I want to say I am not damaged. I want to say I am not a monster. But instead I say, I didn’t even get to kill anyone.
I can tell they linger on the word get and I down the rest of my beer, turning back to Hang Ten Tony as he ends his performance.
Hang Ten Tony’s friend and his friend’s fiancée leave soon after the look and forget about me. That night I cannot sleep.
Hang Ten Tony on a Night Patrol
There is no light pollution in Iraq. There might’ve been once, but not anymore. Bombs dropped, buildings collapsed, people died. But now there are stars. More stars than I will ever see again in my life.
This is the good thing about being a turret gunner. I am in the truck, but I am also not. I am safe, but I am autonomous. I can be alone. I can think. I can feel the winter-crisp desert air numbing my face. It is clean, somehow lighter. It is January. I have less than two weeks left in country and less than ninety days on my military contract. And then I will be a civilian again.
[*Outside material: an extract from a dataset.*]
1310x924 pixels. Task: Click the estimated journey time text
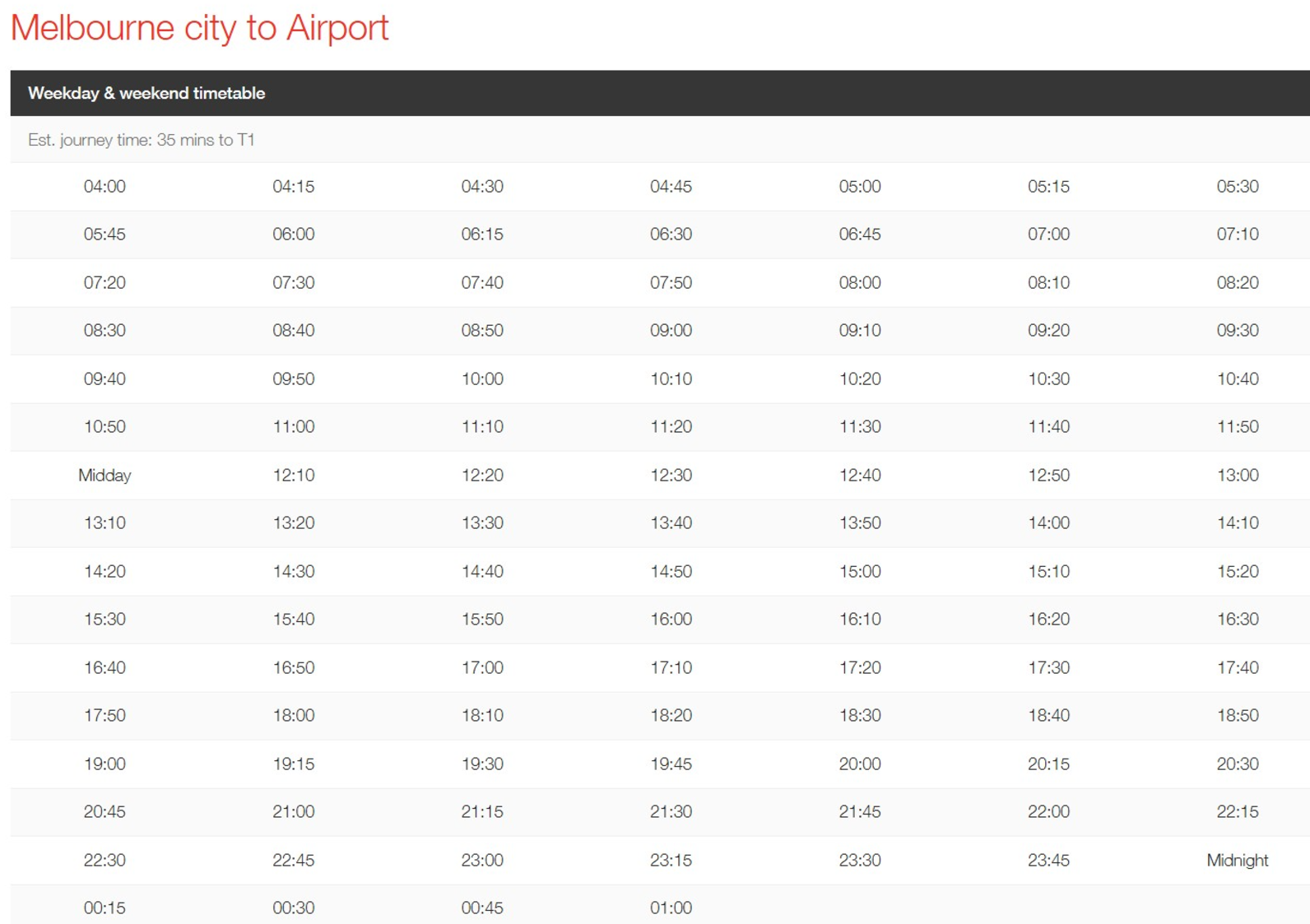click(x=142, y=140)
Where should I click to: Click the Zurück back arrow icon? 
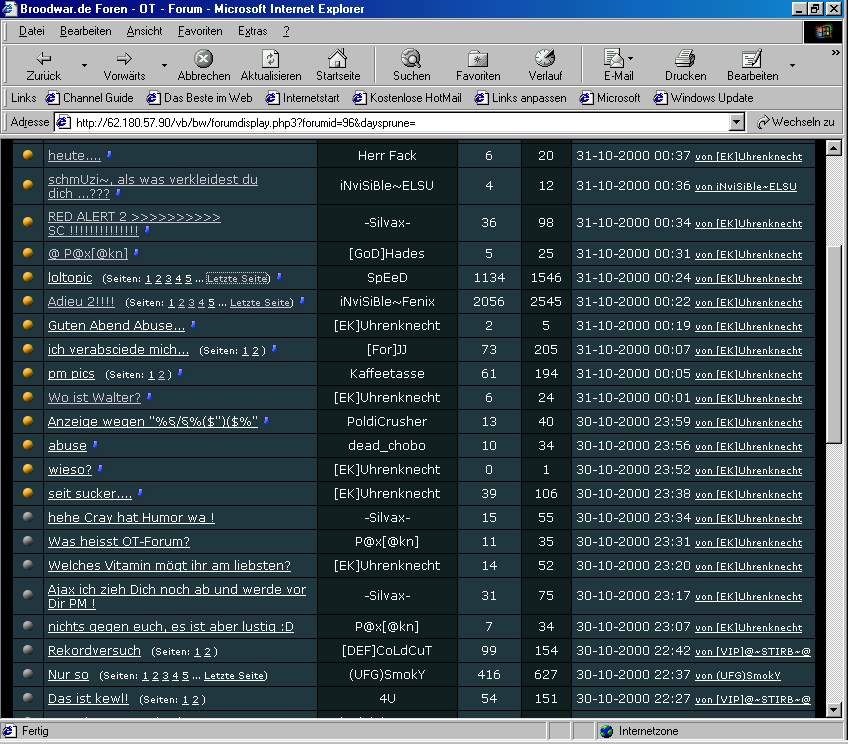click(43, 59)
I scan the utter dark for anything unusual, any movement, as I’ve been trained to do. I think that this will be one of the last times I will do this, and a wave of melancholy washes over me. I know this, I think. What else do I know?
The convoy
stops for a security halt.
Man, fuck this, says Hang Ten Tony from inside the cab.
It’s not so bad, I say. It’s not so bad.
Missed Connection
Dear San Clemente Cabbie,
You picked up my brother, my uncle, and me from a strip bar named Captain Cream’s in El Toro, California, and drove us back to San Clemente in early 2009. Do you remember that night in January, Cabbie? You must. How could you not? If you didn’t remember, it would suggest that kind of thing happens to you often, and if that’s the case I advise a change in profession—not that you’re to blame for my actions. That wouldn’t be fair. It was my fault. It was all my fault, Cabbie.
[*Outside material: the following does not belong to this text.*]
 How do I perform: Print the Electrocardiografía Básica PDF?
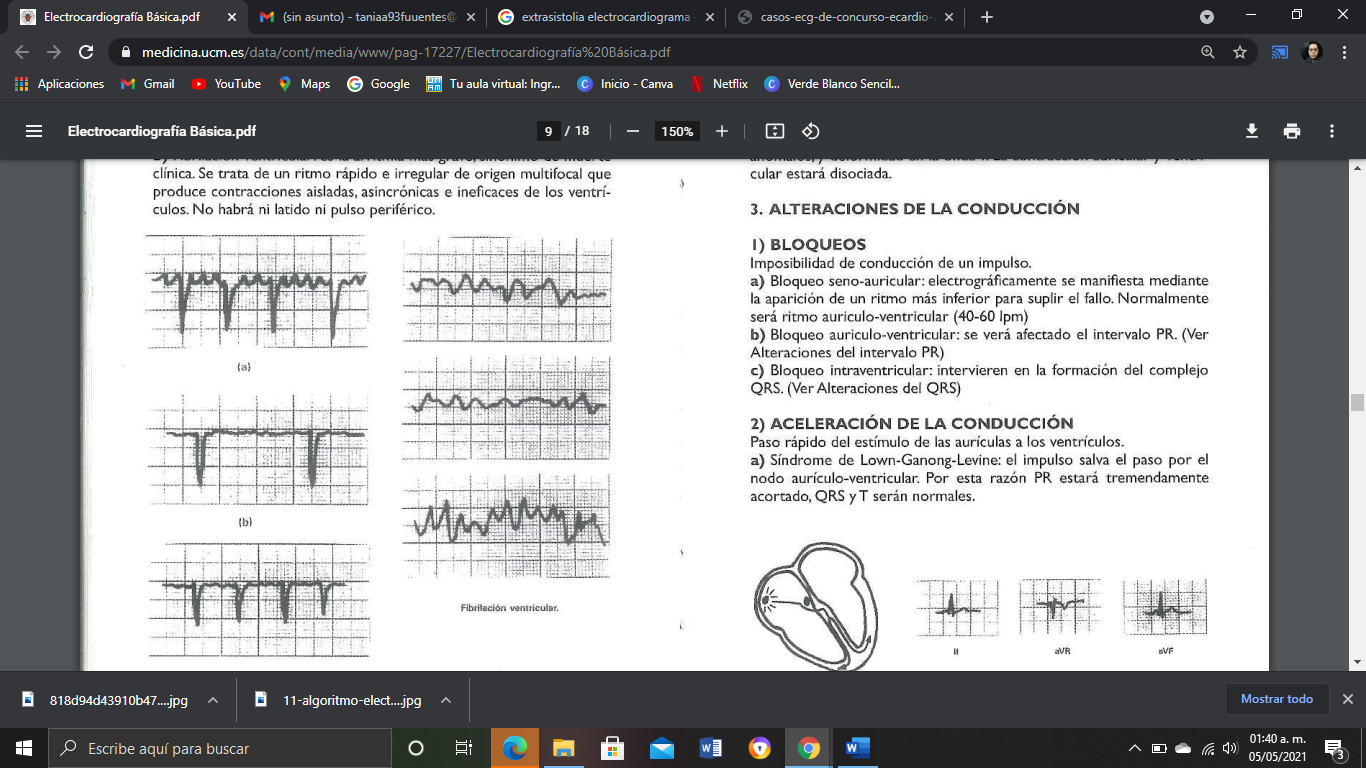1291,130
When I hit you, I wasn’t hitting you. I’m sure it felt like I was hitting you—I remember you vomited, which means my fist must’ve plunged deep into your solar plexus, sending a signal to your stomach to evacuate, a fight response. You should be proud of that, Cabbie. You’re a fighter, just like me. But know that in that moment I wasn’t hitting you, I was hitting myself. I was hitting who I was, who I might be.
That night was my first back in the States after a third tour to Iraq. I was leaving the Marine Corps in a month. The people I’d known and loved, they were disappearing, some were leaving on other deployments, some were dying, Cabbie—have you known people who’ve died? You must have, everyone does—and there I was, helpless, waiting, no one back home to love me, to crawl in bed with at night. I’d ruined that, ruined everything. That’s why I kept grabbing the dancers, Cabbie. I wasn’t trying to be lewd or anything, I just wanted a connection. I just wanted someone to tell me I’d be all right. Maybe that’s what I was trying to do with you, Cabbie.
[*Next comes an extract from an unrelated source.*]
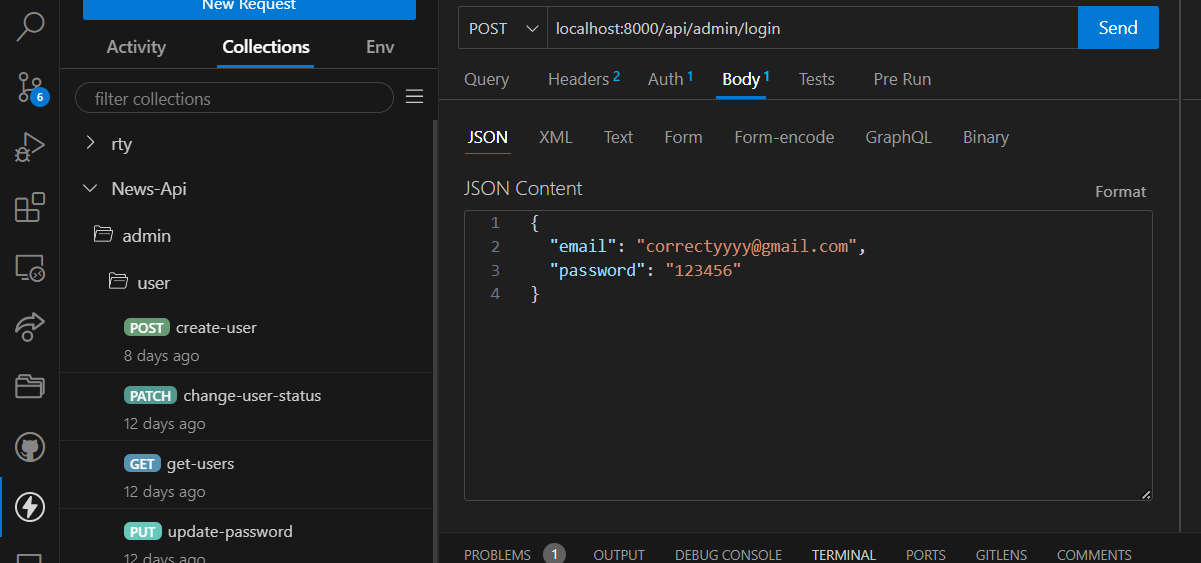1201x563 pixels.
Task: Click the GitHub icon in activity bar
Action: (29, 447)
When you showed up, Cabbie, I was crying and screaming at the bouncers who threw me out, and my brother had just punched my uncle in the face hard enough to buckle his knees and send him to the asphalt. Their relationship is only now starting to heal, this many years later. It was like a ripple in a pond, Cabbie, but instead of a pebble it was me and I soaked everyone in proximity, tore down my family like a tsunami.